4. Seller has indicated that all inquiries and communications with respect to a possible purchase of the Property shall be directed to NAI and Receiving Party shall not contact the Seller, Servicer, suppliers or tenants (at the site or otherwise) without Seller’s written permission.
5. This Agreement constitutes the entire agreement between the parties with respect to the transactions contemplated hereby and supersedes all prior agreements (or contemporaneous oral agreements) of the parties with respect thereto.

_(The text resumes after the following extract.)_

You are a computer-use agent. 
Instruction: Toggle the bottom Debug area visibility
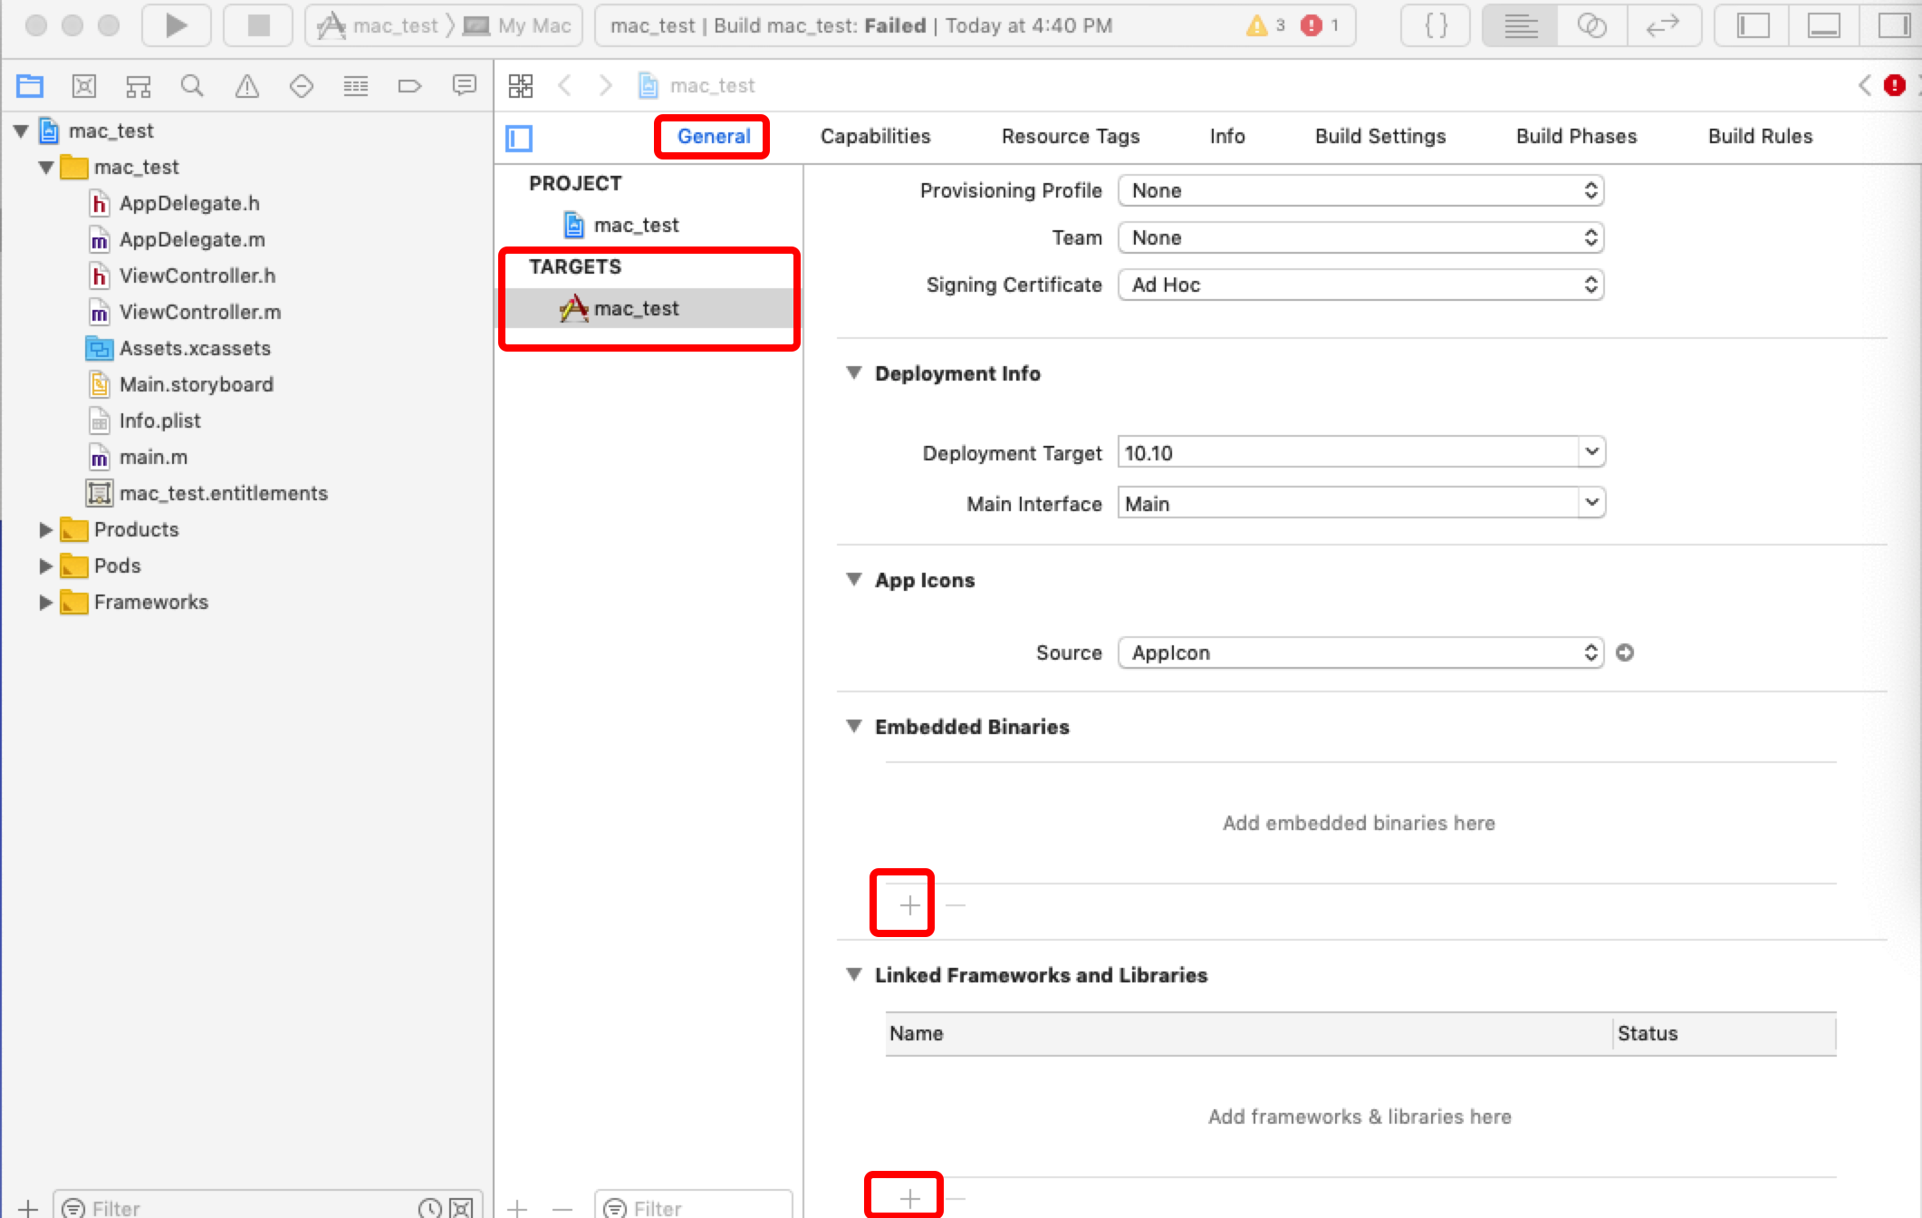click(1823, 25)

This Agreement may be amended only in writing and no amendment is enforceable unless signed by Receiving Party and accepted by Seller and NAI.
6. Receiving Party agrees that, in the event of any breach of the provisions of this Agreement, NAI and Seller shall be entitled to equitable relief, including without limitation in the form of injunctions and orders for specific performance, in addition to all other remedies available to Seller and NAI at law or in equity. It is further understood and agreed that no failure or delay by NAI or Seller in exercising any right, power or privilege hereinunder will operate as a waiver thereof, nor will any single or partial exercise thereof preclude any other or further exercise thereof or the exercise of any right, power or privilege thereunder.
7. Receiving Party shall protect, defend, indemnify and hold Seller and NAI and all of their respective officers, directors, affiliates, servicers, general or limited partners or members, employees, agents or assigns (collectively, “Indemnified Parties”) harmless from and against any and all claims, demands, causes of action, liabilities, judgments, costs and expenses, including without limitation attorney's fees and costs, asserted against or incurred by Indemnified Parties as a result of any violation of, or failure to comply with, the provisions of this Agreement by Receiving Party and its Representatives.
8. This Agreement is for the benefit of Seller and NAI and their respective successors and assigns, shall be enforceable by Seller and NAI and their respective successors and assigns, and shall be governed by and construed in accordance with the laws of the State of Michigan. Receiving Party's obligations under this Agreement will terminate upon the purchase of the Real Estate, solely with respect to the Real Estate. Regardless of any purchase, however, any claim by Seller and NAI based on (a) a breach of or a default of any provision of this Agreement, or (b) the indemnification provisions of Paragraph 7 above, which arose from events occurring prior to such purchase, shall survive and not be extinguished unless waived by Seller and NAI in writing.
9. In witness whereof, the Receiving Party has executed and delivered this Agreement as of the date first above written.